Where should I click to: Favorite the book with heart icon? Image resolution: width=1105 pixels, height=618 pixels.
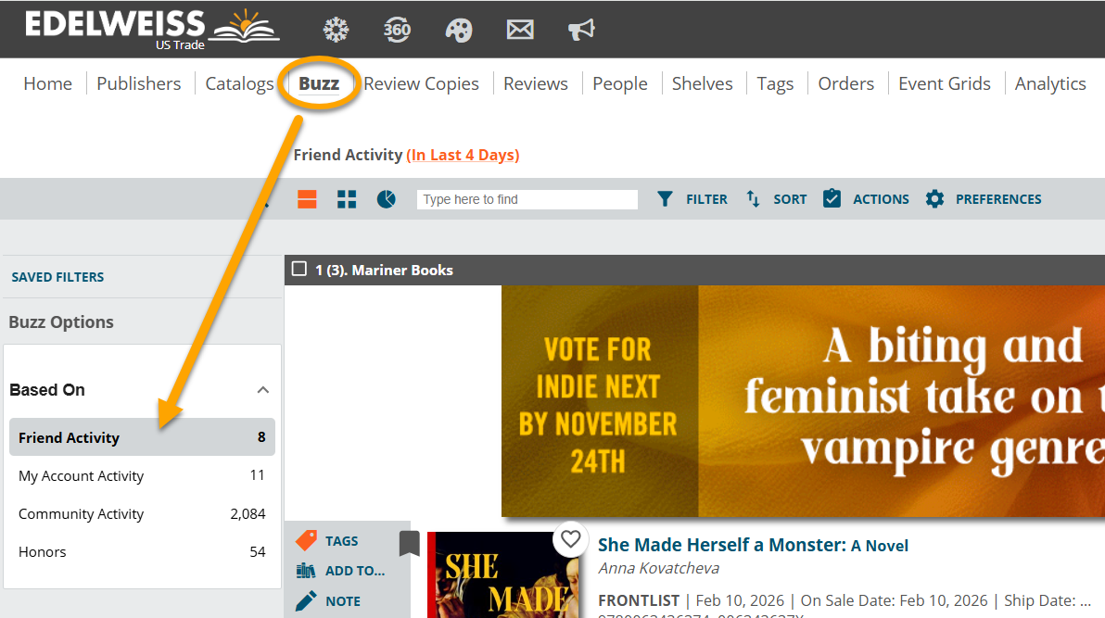click(x=571, y=538)
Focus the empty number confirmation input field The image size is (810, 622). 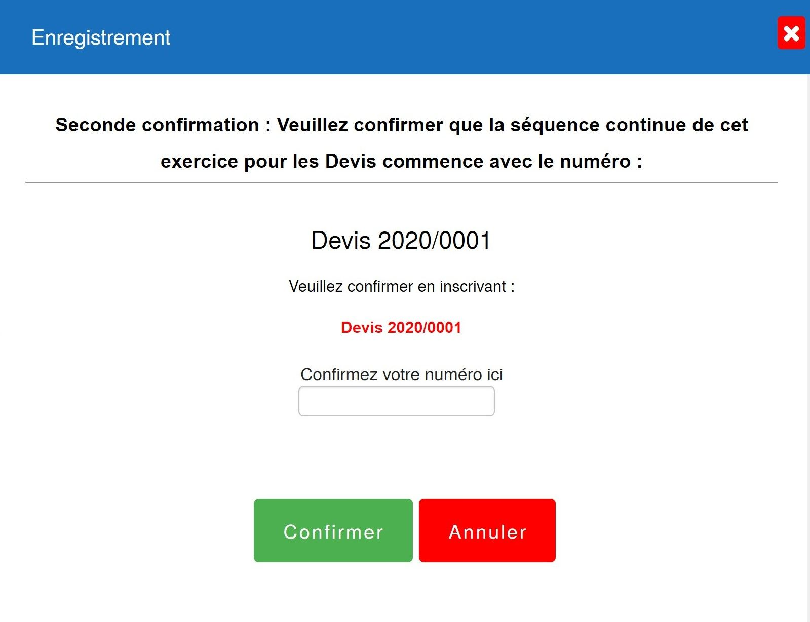pyautogui.click(x=396, y=401)
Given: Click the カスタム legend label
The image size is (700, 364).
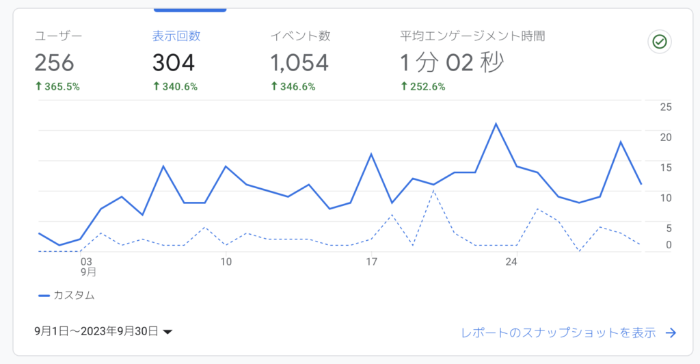Looking at the screenshot, I should 74,296.
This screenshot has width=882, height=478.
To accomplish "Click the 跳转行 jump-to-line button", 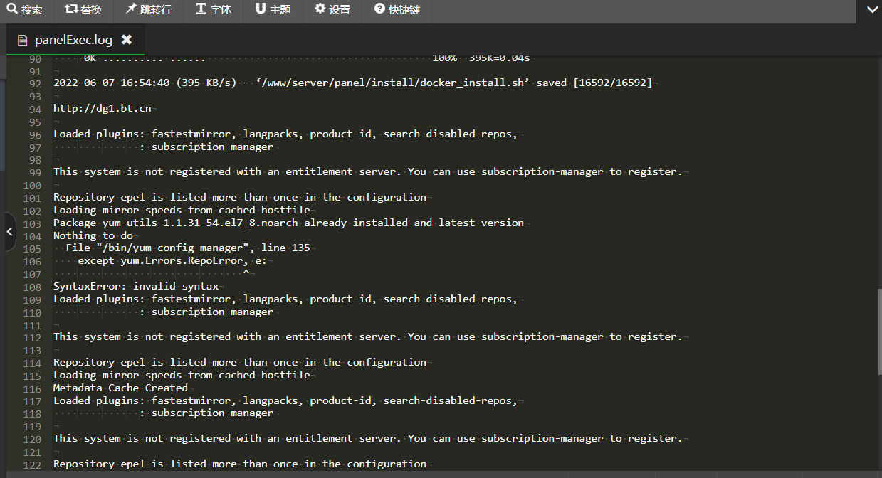I will [149, 10].
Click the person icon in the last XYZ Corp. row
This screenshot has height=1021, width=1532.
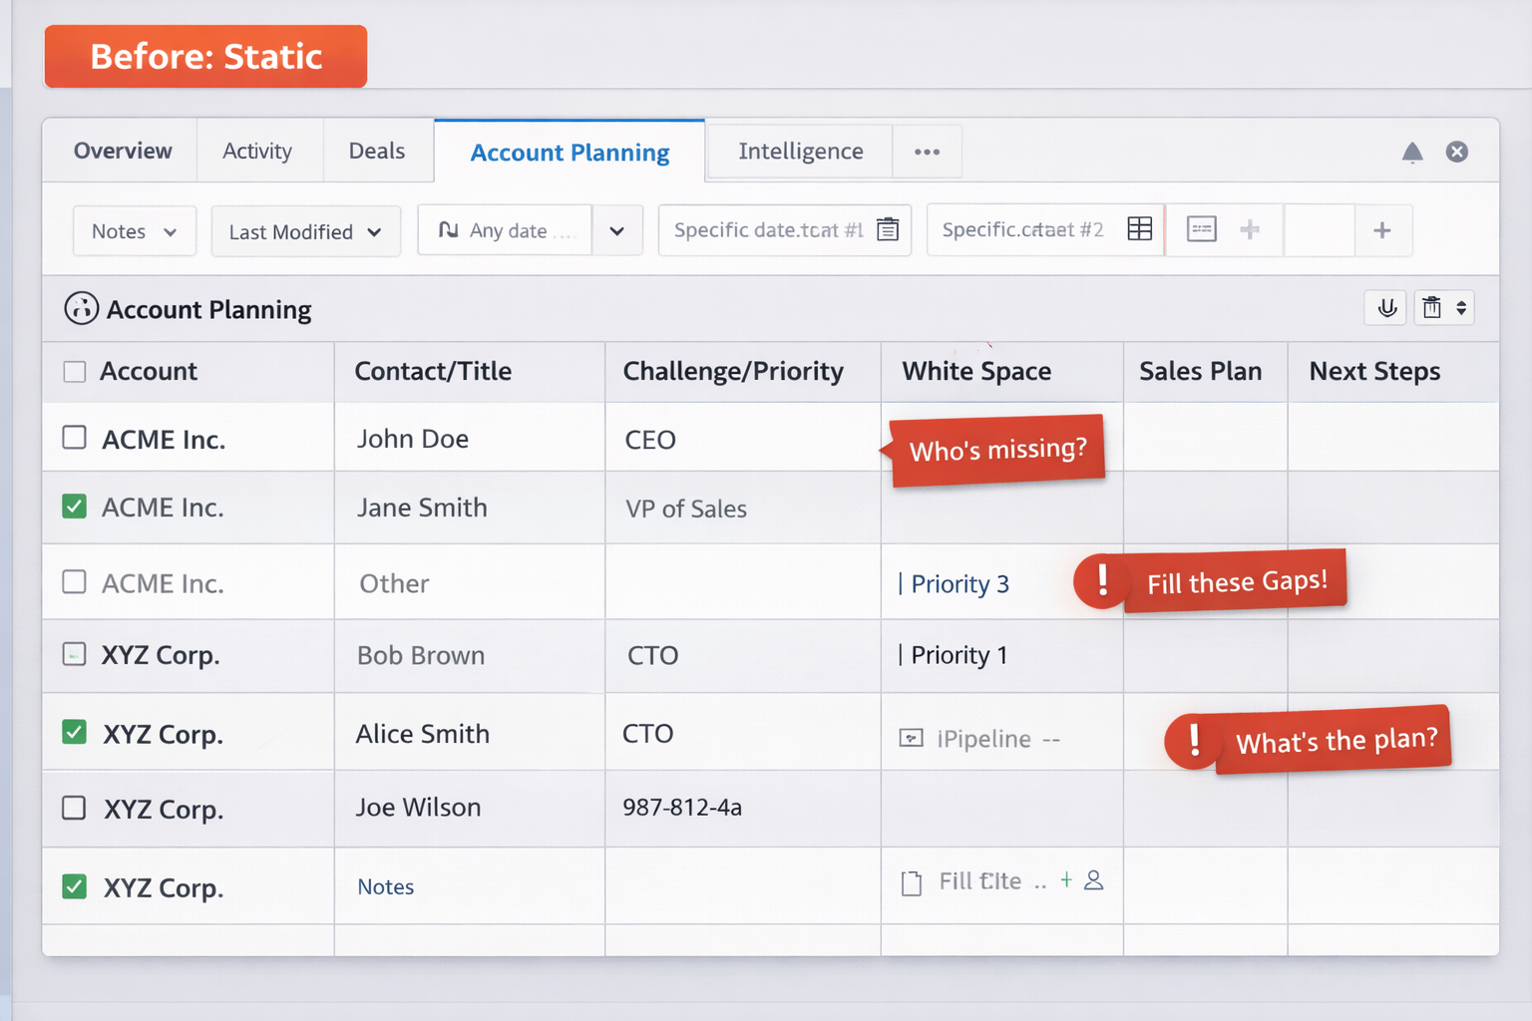1094,880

━━━

Which lines fall between the one containing "Click the person" and the last line of the listing, both included? Give them again exactly, without the pictures.

Click the person icon in the last XYZ Corp. row
This screenshot has height=1021, width=1532.
1094,880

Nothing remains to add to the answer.